Kutipan Teks:
= = = =
Badan Pemeriksa Keuangan dan Pembangunan (BPKP) menyatakan sawit merupakan salah satu industri strategis di Indonesia. Pasalnya, sawit menjadi komoditas ekspor andalan Indonesia dengan total nilai ekspor mencapai US$35 miliar.
Industri ini juga menampung lapangan pekerjaan sebanyak 16,2 juta orang. Namun, kini petani sawit justru terpuruk karena anjloknya harga Tandan Buah Segar (TBS) di pasaran selama dua bulan terakhir.
Menteri Koordinator Bidang Kemaritiman dan Investasi Luhut Binsar Panjaitan menyebut, anjloknya harga TBS Indonesia dipicu karena dibukanya kembali keran ekspor minyak nabati Ukraina dari biji bunga matahari yang dibarengi penurunan pajak ekspor.
Konflik Rusia-Ukraina juga menurutnya sudah mengganggu sektor pangan dan energi dunia termasuk Indonesia. Sehingga, Luhut mengatakan, butuh kerja sama berbagai pihak, karena berkaitan dengan ekonomi dunia.
= = = =
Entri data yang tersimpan
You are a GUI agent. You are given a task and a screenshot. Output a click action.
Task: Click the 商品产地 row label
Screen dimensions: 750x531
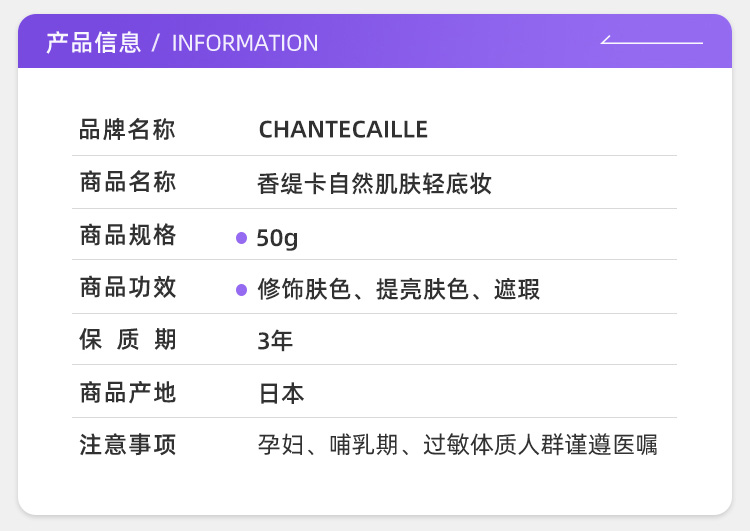click(x=128, y=393)
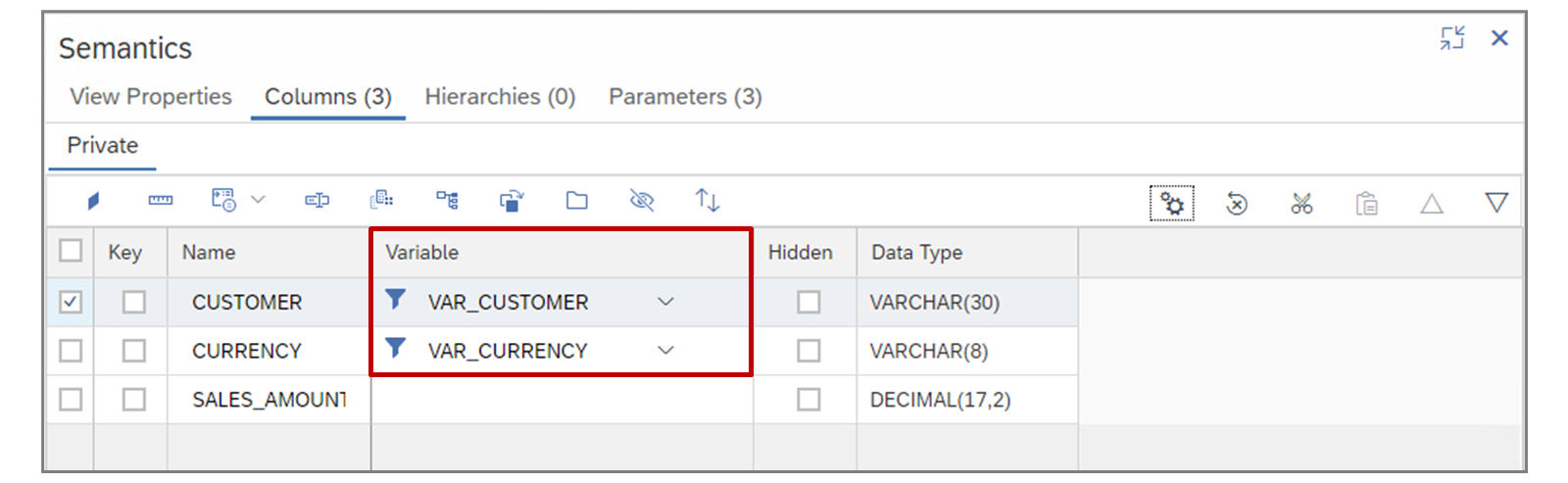This screenshot has width=1568, height=483.
Task: Open dropdown arrow beside semantic type icon
Action: [x=258, y=200]
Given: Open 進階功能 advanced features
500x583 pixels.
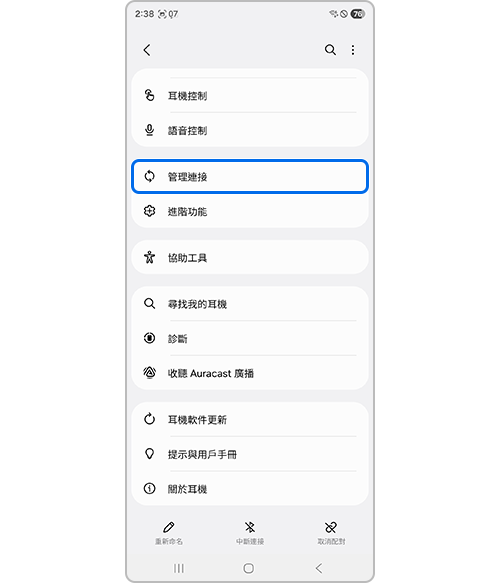Looking at the screenshot, I should point(250,211).
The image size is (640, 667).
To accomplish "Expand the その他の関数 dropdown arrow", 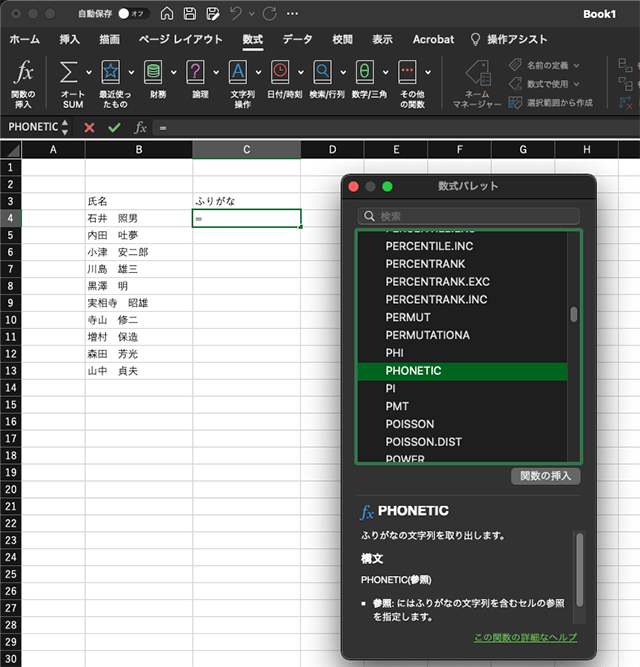I will [x=428, y=73].
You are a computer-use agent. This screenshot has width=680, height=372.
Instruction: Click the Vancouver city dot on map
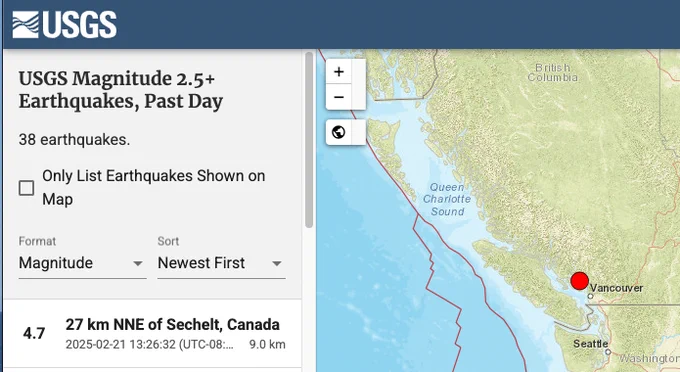tap(590, 296)
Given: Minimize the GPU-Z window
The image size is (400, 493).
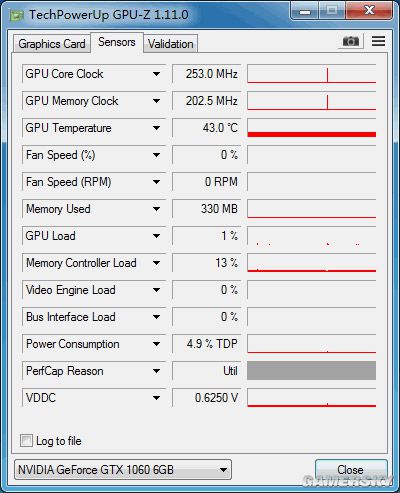Looking at the screenshot, I should [x=305, y=11].
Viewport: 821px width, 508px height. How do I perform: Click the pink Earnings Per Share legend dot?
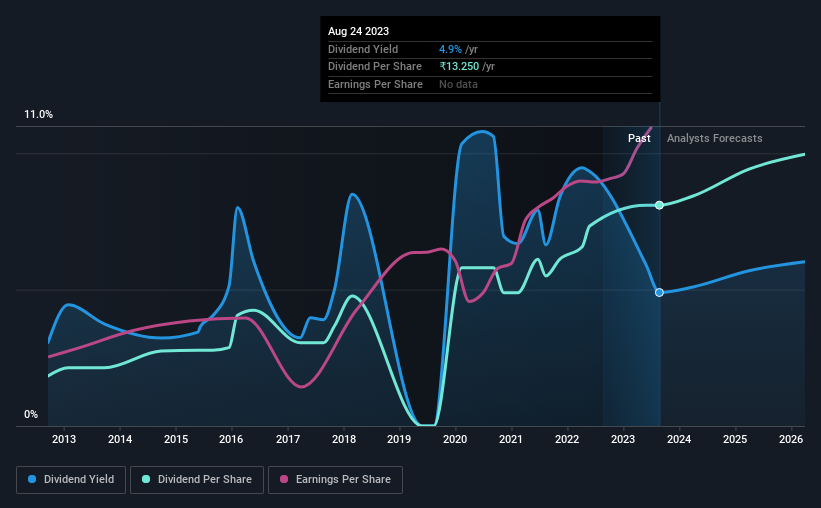tap(284, 479)
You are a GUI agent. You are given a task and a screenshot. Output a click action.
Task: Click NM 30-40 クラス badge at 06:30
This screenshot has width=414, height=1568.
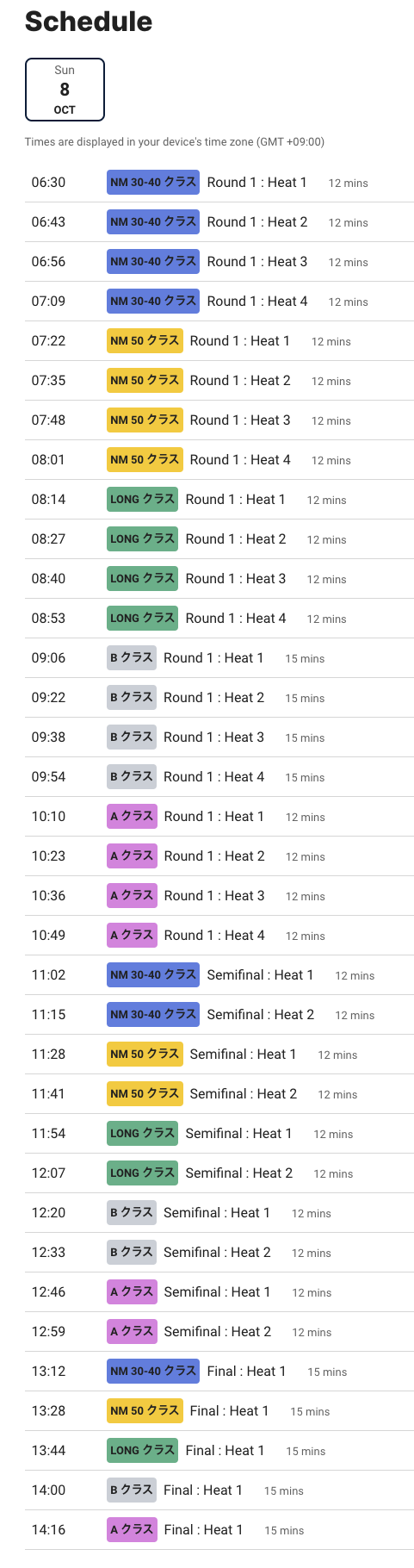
= = = =
Rincian Tugas: Ketik ulang tanpa perubahan bagian teks tentang industri sawit yang dimulai dari kata-kata "Menteri Koordinator Bidang" dan berakhir setelah kata-kata "dengan ekonomi dunia.". Butir-butir tersebut tidak berperan dalam hal ini.

Hasil Pengerjaan:
Menteri Koordinator Bidang Kemaritiman dan Investasi Luhut Binsar Panjaitan menyebut, anjloknya harga TBS Indonesia dipicu karena dibukanya kembali keran ekspor minyak nabati Ukraina dari biji bunga matahari yang dibarengi penurunan pajak ekspor.
Konflik Rusia-Ukraina juga menurutnya sudah mengganggu sektor pangan dan energi dunia termasuk Indonesia. Sehingga, Luhut mengatakan, butuh kerja sama berbagai pihak, karena berkaitan dengan ekonomi dunia.